Nicht nur ich, sondern auch die jungen Kollegen, mit denen ich zusammenarbeite, haben ein großes Trauma erlebt. Während der Krise verbreiteten sich Gerüchte, dass eine Untersuchung gegen das Festivalteam eingeleitet wurde und Haftbefehle erlassen wurden. Ich glaube, dass jetzt niemand mehr die Grenzen von Antalya betreten wird. Seit 1988 habe ich an der Organisation von 48 Festivals gearbeitet und türkische Filmwochen in 25 Ländern organisiert. Mit einer solchen Schande bin ich noch nie konfrontiert worden.“
Die Absage des Festivals war ein großer Verlust für das türkische Kino. Die Produzenten und Regisseure, die ihre Filme nach Antalya geschickt hatten, konnten nicht am Wettbewerb teilnehmen. Es wurden keine Preise vergeben. Da das Antalya Filmforum nicht stattfinden konnte, konnten neue Projekte nicht mit ausländischen Produzenten und Distributoren in Kontakt gebracht werden. Während der Krise versuchten wir, den Vertretern der Filmbranche die möglichen Schäden durch die Absage des Festivals zu erklären, aber niemand wollte uns zuhören. Es hieß: „Wenn es keinen ‚Kanun Hükmü‘ gibt, dann gibt es auch kein Festival.“ Was hat sich seit letztem Jahr geändert? Nichts. Auch in diesem Jahr gibt es „Kanun Hükmü“ nicht, aber trotzdem werden alle nach Antalya fahren.

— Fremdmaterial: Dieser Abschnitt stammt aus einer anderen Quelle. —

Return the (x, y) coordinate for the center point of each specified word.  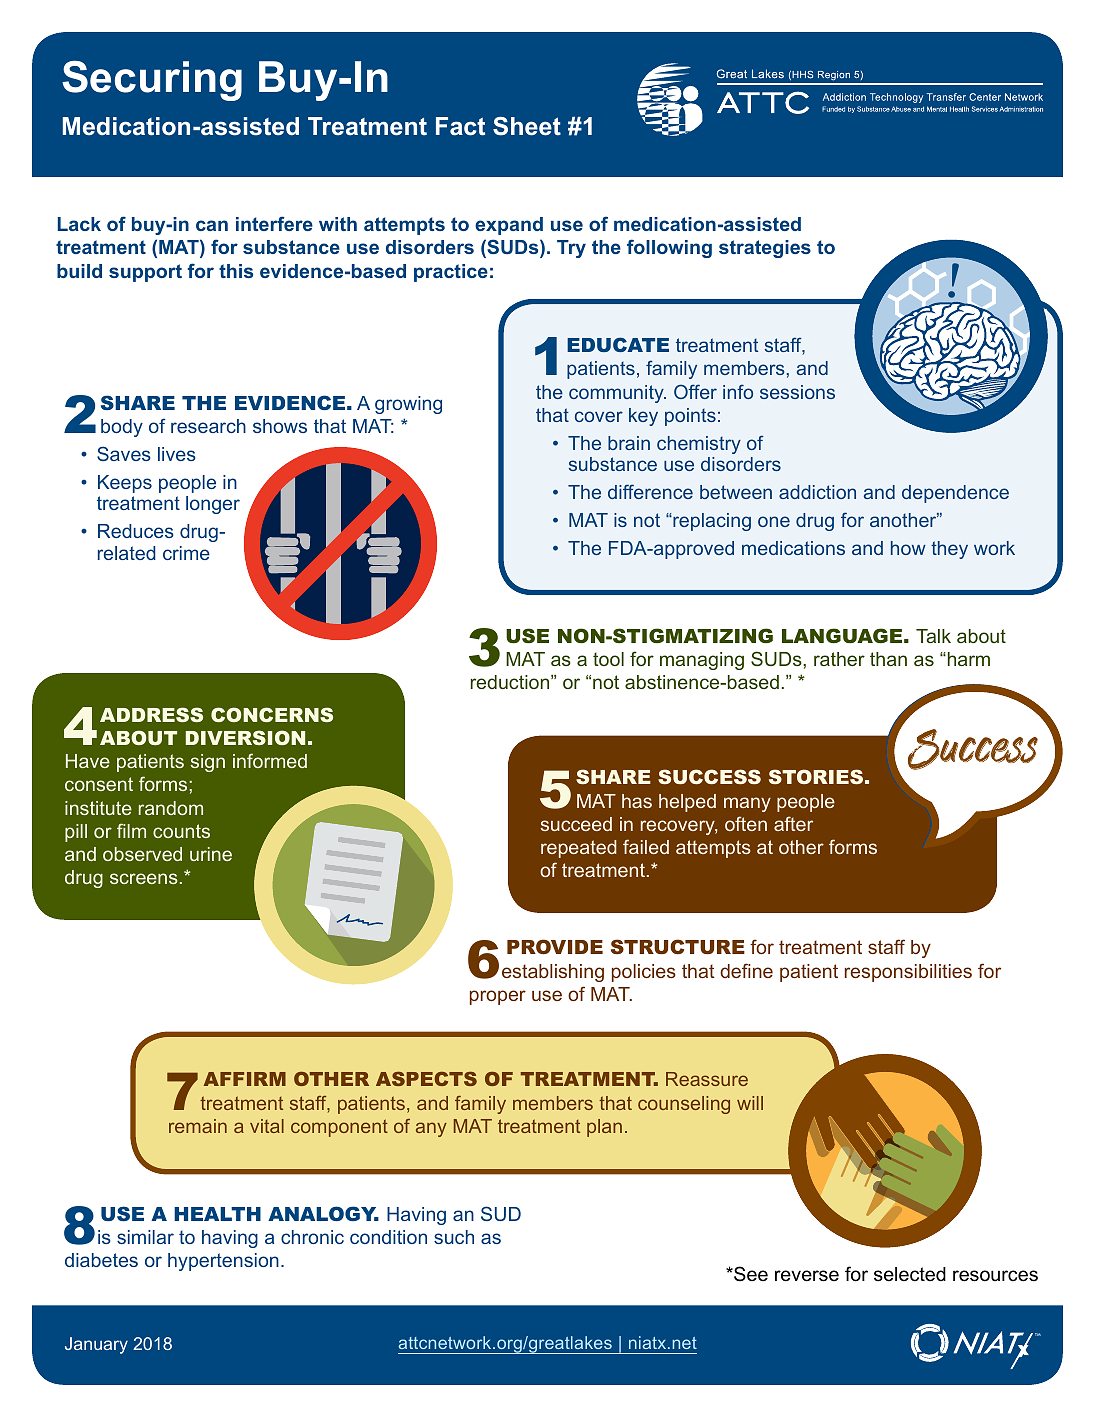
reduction (511, 682)
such (454, 1237)
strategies (765, 249)
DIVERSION (245, 737)
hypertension (223, 1262)
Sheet (527, 126)
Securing (152, 81)
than (888, 659)
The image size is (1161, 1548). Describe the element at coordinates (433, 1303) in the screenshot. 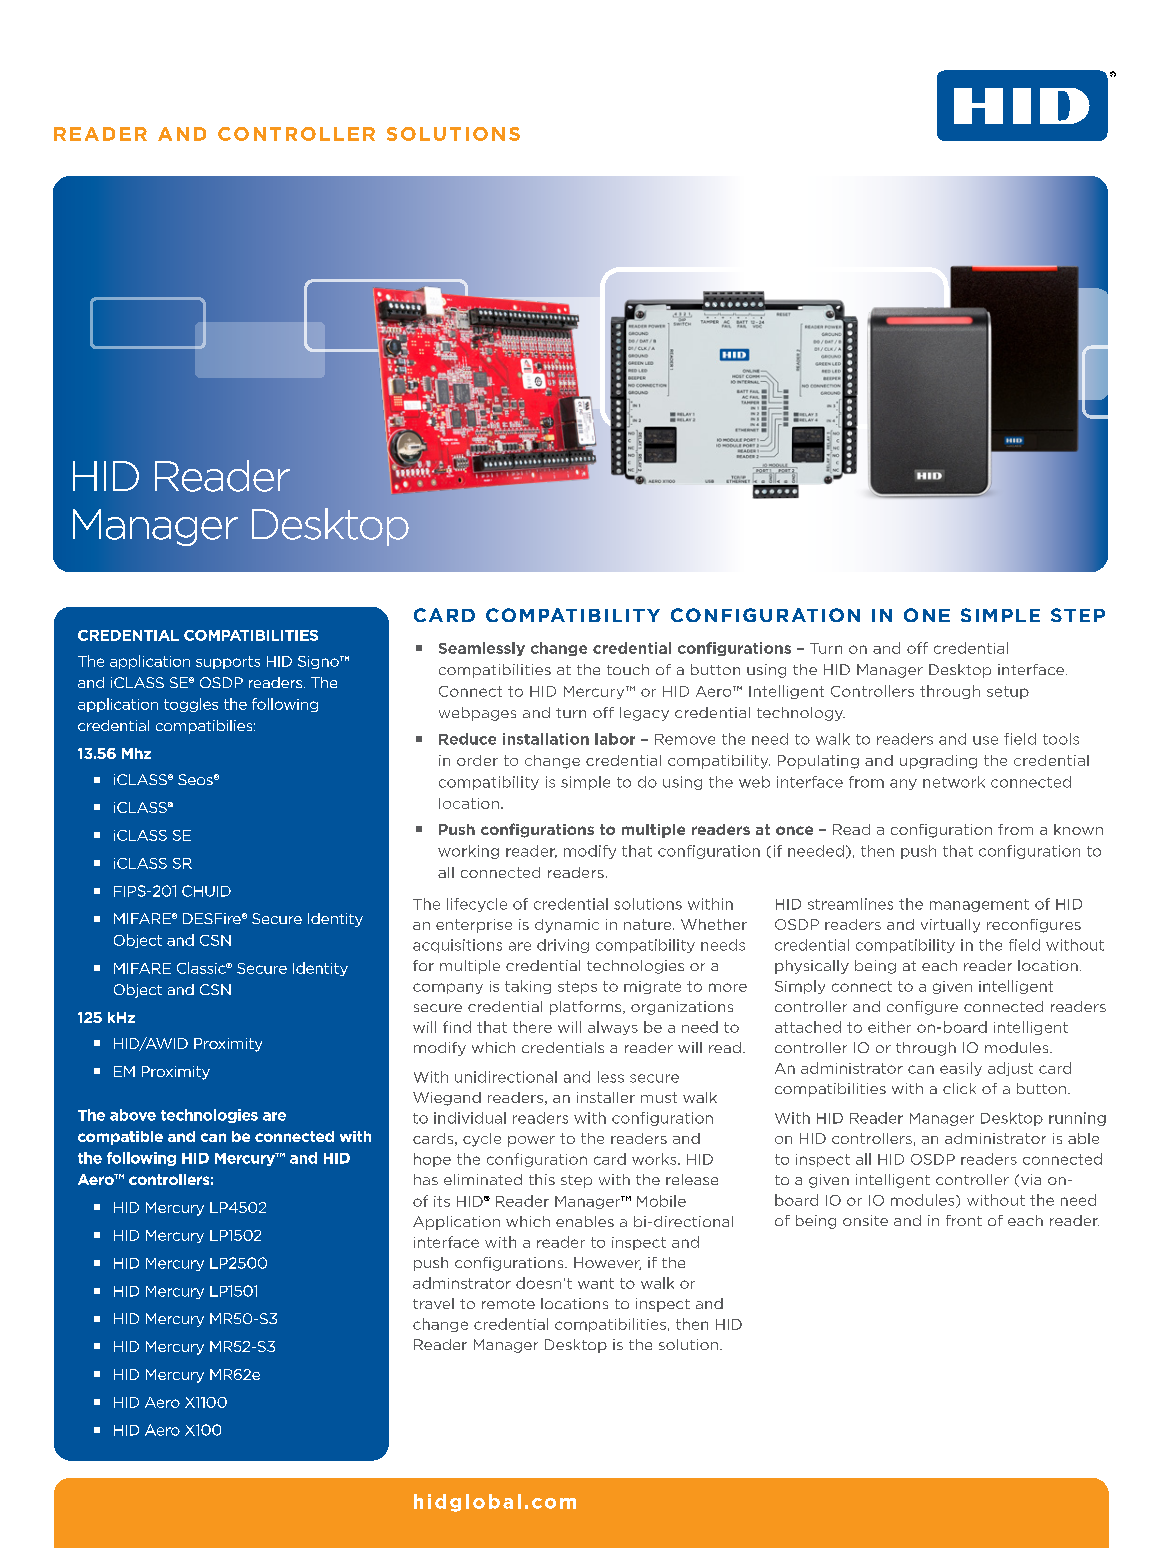

I see `travel` at that location.
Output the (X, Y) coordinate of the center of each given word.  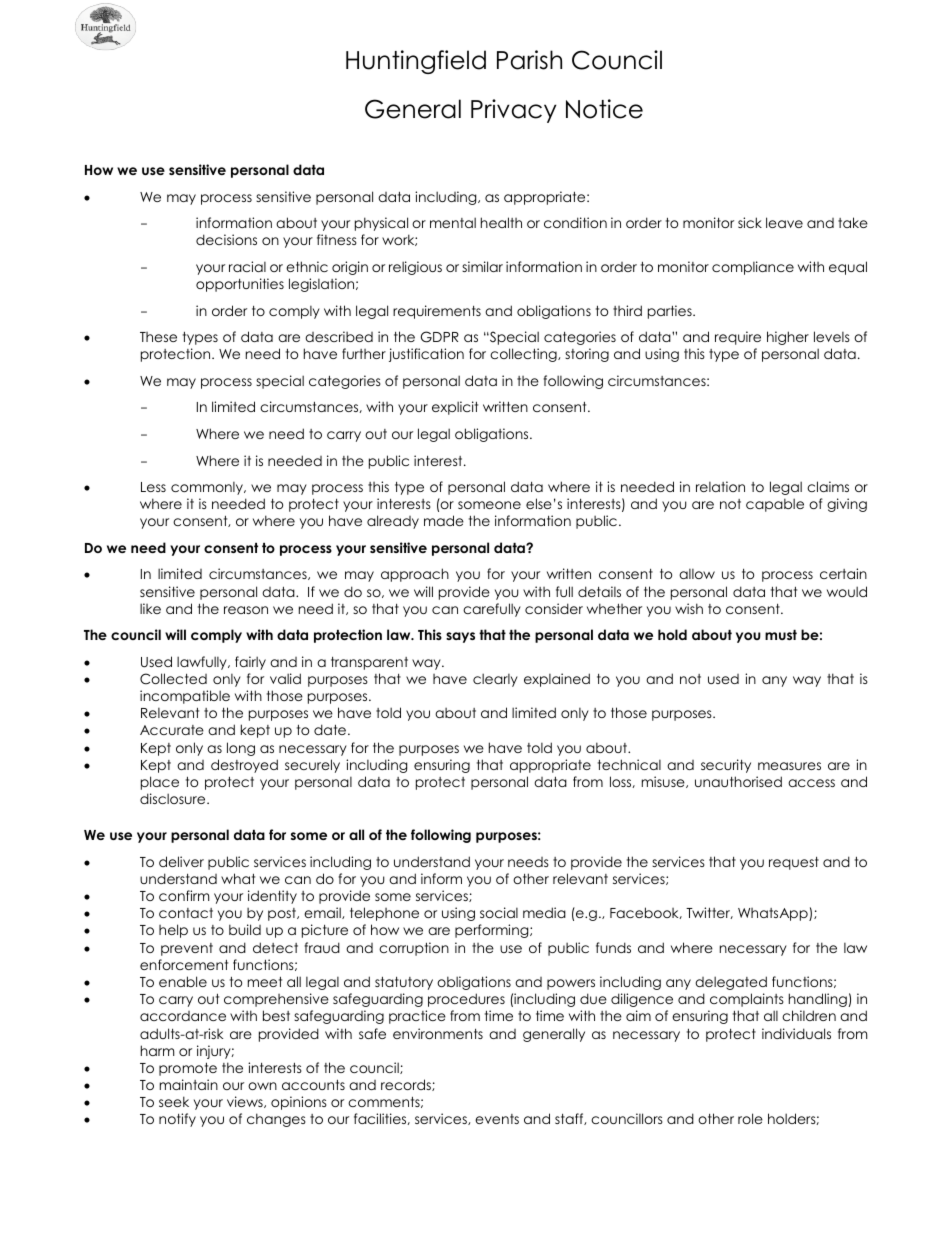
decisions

„Mit ‚Schweigen der Lämmer‘ beschrieben“
Das Ziel war es, das Festival abzusagen, und das wurde erreicht. Auf meine Erklärungen gab es keine Reaktion. Das Ministerium, die Stadtverwaltung, die Filmbranche und die Presse… Alle hüllten sich in Schweigen. Offenbar sind alle mit ihrer Situation zufrieden. Oder es liegt das „Schweigen der Lämmer“-Syndrom vor. Ich denke, das ist schlimmer als die Zensur.